SQL Server In-Memory OLTP: Understanding and Dealing with Range Indexes on Memory-Optimized Tables

Article
1/17/2024

Introduction

In the last article, we saw the internal structure of Hash indexes, how Bucket Count affects performance and SARGAbility. This article explains the second type of index possible with Memory-Optimized tables – the Range Index. It is to be noted that the name “Range Index” was what Microsoft initially gave to this index in the CTP release of SQL Server 2014, however, the terminology was later changed in its production release and it is now called “Non-Clustered Index”. It should also be noted that both Hash and Range indexes are Non-Clustered in nature, but Range indexes are now specifically referred to as non-clustered indexes. This article uses the word “Range index” and “Non-clustered index” interchangeably as they are one and the same.

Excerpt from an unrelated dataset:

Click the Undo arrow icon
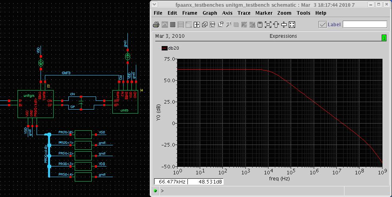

Hash indexes are best for point-lookup equality searches and when you know the cardinality to estimate the correct number of buckets. Range indexes, on the other hand, provide the best performance when you are searching for a range of values (for example, using <, <=, >, >= operators in predicates). This article explains the internal structure of Range indexes, how data rows are linked with the index leaf pages and performance impact when using the indexes inappropriately.

The internal structure of range indexes

Range indexes have a similar structure as their B-Tree index counterparts in disk-based tables, however, they are not same. Range indexes are implemented using a new data structure called “BW -tree” which is a lock and latch free variation of B-tree and doesn’t restrict the index pages to 8 kb fixed size. Range Index pages can be of various sizes and are not fixed. Just like B-tree indexes, a range index page consists of index key values where each value has a pointer to the index page at the next level. The index tree has levels, at the very top, there is a root page which connects to the next level pages called “internal” pages and internal pages in-turn connect to the last level pages called “leaf pages” which in-turn connect the data rows. Data rows with same index key values are linked together.

Index pages have a page pointer which is a logical page ID (PID) which determines the position in an array-like structure called mapping table which in-turn connects PIDs to their corresponding physical memory address. Just like Hash indexes, Range indexes are defined and created at the time of table creation but unlike Hash indexes, there is no need to specify the word “Range”, instead, the word “Non-clustered” must be defined indicating that the type of index being created is Range.

Just like the data rows in memory-optimized tables, range index pages are never updated, instead, they are replaced with a new index page followed by an update in the mapping table for the corresponding PID so that the entry reflects the new memory address for the same PID.

Every index row on the internal page consists of an index key value and a PID of the next level page. The key value on the page is the highest value on the next level as opposed to the regular B-tree index pages wherein the index rows store the minimum value on the page at the next level. As mentioned earlier, the leaf level pages do contain the index key values but not PID since these are leaf pages and there is no further page level in the index tree. The leaf pages instead contain the memory address of a data row. The data row could, in turn, be linked to a data row chain if all rows have the same key value referenced on the index page.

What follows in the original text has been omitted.